Please enjoy this amazingly delicious trail food recipe – an exciting version of rice and beans with lots of veggies. The veggies give you those important vitamins and minerals that are often lacking on the standard thru-hiker diet. Bonus it’s vegetarian, but easily made vegan by omitting the cheese. I based this on the Mary Janes Farm Bare Burrito, which is tasty but costs about $10 per meal. My goal was to create a delicious and easily prepared meal for a fraction of the price. I made a dozen or so for my AZT thru-hike and was very happy at how they turned out! A meal I never tired of, I ate these every few days for dinner. Hiking companions Mary and Dan tried one too and said they loved it. Try it for yourself and enjoy!
1/3 cup dehydrated rice (I dehydrated my own, but any kind of Minute Rice is great)
1/4 cup dehydrated refried beans (find it in the bulk bins at your grocery store)
3 tbsp dehydrated corn
1-2 tbsp dehydrated bell pepper
2-3 tbsp dried kale
1 tbsp dried zucchini or cabbage
1 tbsp dried carrots
1.5 tbsp cheese powder (I used cheddar, but any will do, even parm – or use real cheese)
2 tsp onion flakes
1/4 tsp garlic powder
dash of dried jalapenos or red pepper flakes
dash of salt and pepper
hot sauce of your choice, to taste (I’m partial to Tapatio packets)
At Home: Add all ingredients (except for hot sauce) into 1 quart sized or ziplock freezer bags. Shake to combine.
On Trail: Bring a few cups of water to a boil.

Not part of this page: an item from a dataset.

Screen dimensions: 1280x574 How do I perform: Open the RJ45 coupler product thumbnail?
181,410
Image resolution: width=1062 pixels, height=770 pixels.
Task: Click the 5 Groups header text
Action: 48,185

Remove pot from heat. Pour boiling water into ziplock bag and stir and shake until ingredients are mixed thoroughly and hydrated to the proper level of hydration (tip: add a little more than you think you will need. you can always add more boiling water if it’s underhydrated). Let sit for 5-10 minutes before adding hot sauce to your liking. Eat!